# TASK INSTRUCTIONS
Copy the lines verbatim, beginning with the line that contains "Screen dimensions: 228x198" and continuing through the line that contains "Action: click(x=163, y=570)".

═══ DATA FOR THIS EXERCISE

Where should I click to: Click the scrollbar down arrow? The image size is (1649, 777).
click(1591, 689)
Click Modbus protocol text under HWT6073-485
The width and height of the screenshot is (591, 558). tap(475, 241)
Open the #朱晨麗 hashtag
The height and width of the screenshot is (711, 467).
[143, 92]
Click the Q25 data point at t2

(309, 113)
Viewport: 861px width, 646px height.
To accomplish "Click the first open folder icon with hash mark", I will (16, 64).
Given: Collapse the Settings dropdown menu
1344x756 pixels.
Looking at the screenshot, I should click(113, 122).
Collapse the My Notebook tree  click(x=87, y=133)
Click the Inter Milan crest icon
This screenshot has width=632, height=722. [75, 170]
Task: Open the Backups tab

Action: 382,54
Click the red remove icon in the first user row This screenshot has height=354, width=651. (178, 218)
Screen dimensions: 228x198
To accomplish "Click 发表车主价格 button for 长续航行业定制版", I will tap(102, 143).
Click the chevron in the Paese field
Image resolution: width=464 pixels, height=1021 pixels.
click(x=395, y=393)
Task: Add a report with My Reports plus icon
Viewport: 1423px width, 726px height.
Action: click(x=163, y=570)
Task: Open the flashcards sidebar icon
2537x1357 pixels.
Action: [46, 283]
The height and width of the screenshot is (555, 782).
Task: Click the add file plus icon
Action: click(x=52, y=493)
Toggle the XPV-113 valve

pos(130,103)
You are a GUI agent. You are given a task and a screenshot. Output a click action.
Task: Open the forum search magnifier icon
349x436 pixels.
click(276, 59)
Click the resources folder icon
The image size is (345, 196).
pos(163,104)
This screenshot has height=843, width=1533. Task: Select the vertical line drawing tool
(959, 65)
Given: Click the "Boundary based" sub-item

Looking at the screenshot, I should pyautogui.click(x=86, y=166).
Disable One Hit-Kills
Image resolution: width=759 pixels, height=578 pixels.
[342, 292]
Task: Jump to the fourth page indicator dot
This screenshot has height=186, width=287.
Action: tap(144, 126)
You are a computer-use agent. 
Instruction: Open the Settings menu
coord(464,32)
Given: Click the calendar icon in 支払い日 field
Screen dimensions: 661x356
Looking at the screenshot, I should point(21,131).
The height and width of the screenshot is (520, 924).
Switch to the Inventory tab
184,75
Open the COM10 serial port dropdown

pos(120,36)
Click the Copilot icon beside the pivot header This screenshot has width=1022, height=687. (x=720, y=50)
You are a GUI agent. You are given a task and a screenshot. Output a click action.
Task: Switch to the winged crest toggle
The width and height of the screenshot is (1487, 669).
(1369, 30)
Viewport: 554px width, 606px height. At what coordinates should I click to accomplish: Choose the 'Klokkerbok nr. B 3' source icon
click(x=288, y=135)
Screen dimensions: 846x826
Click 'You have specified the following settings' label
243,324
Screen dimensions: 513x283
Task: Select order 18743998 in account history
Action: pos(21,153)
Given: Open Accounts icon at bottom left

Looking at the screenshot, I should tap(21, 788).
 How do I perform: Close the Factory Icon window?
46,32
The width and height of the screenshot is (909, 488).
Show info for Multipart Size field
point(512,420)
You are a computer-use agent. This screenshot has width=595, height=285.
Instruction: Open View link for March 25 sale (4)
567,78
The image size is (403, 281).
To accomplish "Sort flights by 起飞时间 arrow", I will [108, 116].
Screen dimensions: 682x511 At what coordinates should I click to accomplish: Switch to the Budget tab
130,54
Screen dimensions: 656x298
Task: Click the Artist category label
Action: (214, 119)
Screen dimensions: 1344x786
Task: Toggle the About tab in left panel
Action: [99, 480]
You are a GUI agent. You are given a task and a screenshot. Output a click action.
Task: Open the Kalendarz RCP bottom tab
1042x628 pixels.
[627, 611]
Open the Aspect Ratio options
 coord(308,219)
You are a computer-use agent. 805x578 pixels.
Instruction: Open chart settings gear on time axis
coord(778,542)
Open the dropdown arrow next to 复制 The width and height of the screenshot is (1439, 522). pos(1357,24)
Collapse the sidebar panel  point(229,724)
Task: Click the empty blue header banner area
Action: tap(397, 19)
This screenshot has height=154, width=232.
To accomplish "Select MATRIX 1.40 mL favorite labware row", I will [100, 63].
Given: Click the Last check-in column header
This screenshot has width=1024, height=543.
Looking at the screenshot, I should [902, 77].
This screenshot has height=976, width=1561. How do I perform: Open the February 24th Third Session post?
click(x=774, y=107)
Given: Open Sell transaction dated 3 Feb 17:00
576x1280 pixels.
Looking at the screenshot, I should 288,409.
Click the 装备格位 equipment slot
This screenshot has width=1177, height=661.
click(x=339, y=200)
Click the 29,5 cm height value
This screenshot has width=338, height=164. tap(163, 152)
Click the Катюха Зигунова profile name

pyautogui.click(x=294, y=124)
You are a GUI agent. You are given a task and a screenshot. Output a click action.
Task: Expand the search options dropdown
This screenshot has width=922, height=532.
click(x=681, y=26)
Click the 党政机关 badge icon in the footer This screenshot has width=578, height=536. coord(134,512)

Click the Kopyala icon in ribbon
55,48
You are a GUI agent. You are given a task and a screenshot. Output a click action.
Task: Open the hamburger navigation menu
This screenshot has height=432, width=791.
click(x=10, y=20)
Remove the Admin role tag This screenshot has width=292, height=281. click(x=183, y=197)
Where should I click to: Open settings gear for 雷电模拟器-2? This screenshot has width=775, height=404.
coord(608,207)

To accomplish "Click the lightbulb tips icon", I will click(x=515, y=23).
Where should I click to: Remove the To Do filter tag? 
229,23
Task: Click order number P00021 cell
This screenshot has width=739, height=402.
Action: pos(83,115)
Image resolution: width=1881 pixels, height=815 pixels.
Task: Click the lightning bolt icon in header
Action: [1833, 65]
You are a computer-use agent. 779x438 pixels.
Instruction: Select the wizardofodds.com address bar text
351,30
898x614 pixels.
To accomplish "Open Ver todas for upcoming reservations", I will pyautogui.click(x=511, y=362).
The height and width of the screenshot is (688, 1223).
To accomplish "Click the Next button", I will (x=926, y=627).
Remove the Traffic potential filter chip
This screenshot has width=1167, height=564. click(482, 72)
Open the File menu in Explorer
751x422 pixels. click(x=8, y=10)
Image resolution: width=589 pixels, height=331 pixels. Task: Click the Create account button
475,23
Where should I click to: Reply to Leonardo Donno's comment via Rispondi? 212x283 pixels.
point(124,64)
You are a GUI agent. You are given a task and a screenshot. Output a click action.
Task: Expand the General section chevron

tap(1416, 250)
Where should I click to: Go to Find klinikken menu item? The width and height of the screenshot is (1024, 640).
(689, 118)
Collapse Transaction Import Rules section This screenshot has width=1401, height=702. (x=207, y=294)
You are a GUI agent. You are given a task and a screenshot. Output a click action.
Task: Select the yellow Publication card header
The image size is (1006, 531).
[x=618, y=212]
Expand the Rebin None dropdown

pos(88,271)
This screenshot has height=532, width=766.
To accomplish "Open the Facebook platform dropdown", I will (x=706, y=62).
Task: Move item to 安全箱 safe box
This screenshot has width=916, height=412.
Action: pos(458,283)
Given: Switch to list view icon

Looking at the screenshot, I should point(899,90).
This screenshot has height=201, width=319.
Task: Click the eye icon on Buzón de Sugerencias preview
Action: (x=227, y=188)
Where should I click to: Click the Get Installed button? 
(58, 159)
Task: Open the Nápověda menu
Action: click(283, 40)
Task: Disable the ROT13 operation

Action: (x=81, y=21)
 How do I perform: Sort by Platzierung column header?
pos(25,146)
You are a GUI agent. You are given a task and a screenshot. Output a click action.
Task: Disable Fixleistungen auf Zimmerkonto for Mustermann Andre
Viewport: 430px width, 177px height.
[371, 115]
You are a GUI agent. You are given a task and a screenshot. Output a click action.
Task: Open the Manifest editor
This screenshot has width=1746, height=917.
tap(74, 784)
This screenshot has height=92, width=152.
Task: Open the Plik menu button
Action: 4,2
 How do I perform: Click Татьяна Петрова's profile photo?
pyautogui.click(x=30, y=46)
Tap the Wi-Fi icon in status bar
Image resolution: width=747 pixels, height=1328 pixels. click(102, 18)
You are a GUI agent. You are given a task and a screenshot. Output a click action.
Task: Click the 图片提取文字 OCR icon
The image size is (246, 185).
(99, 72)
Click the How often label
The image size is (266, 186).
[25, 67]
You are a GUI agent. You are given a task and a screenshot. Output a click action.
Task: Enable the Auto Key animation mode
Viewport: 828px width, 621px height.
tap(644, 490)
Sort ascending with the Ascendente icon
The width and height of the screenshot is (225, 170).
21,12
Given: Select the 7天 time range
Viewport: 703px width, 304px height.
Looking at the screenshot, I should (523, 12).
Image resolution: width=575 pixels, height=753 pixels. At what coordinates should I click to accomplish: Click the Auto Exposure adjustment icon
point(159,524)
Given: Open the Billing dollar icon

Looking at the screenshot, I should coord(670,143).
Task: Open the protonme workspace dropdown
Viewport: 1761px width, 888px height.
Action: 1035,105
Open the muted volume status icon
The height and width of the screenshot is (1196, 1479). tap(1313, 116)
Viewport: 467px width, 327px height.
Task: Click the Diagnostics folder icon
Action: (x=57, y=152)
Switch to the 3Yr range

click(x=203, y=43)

══════

# WRITTEN SOLUTION
Screen dimensions: 228x198
To accomplish "Click 发表车主价格 button for 长续航行业定制版", I will tap(102, 143).
Click the chevron in the Paese field
Image resolution: width=464 pixels, height=1021 pixels.
click(x=395, y=393)
Task: Add a report with My Reports plus icon
Viewport: 1423px width, 726px height.
Action: click(x=163, y=570)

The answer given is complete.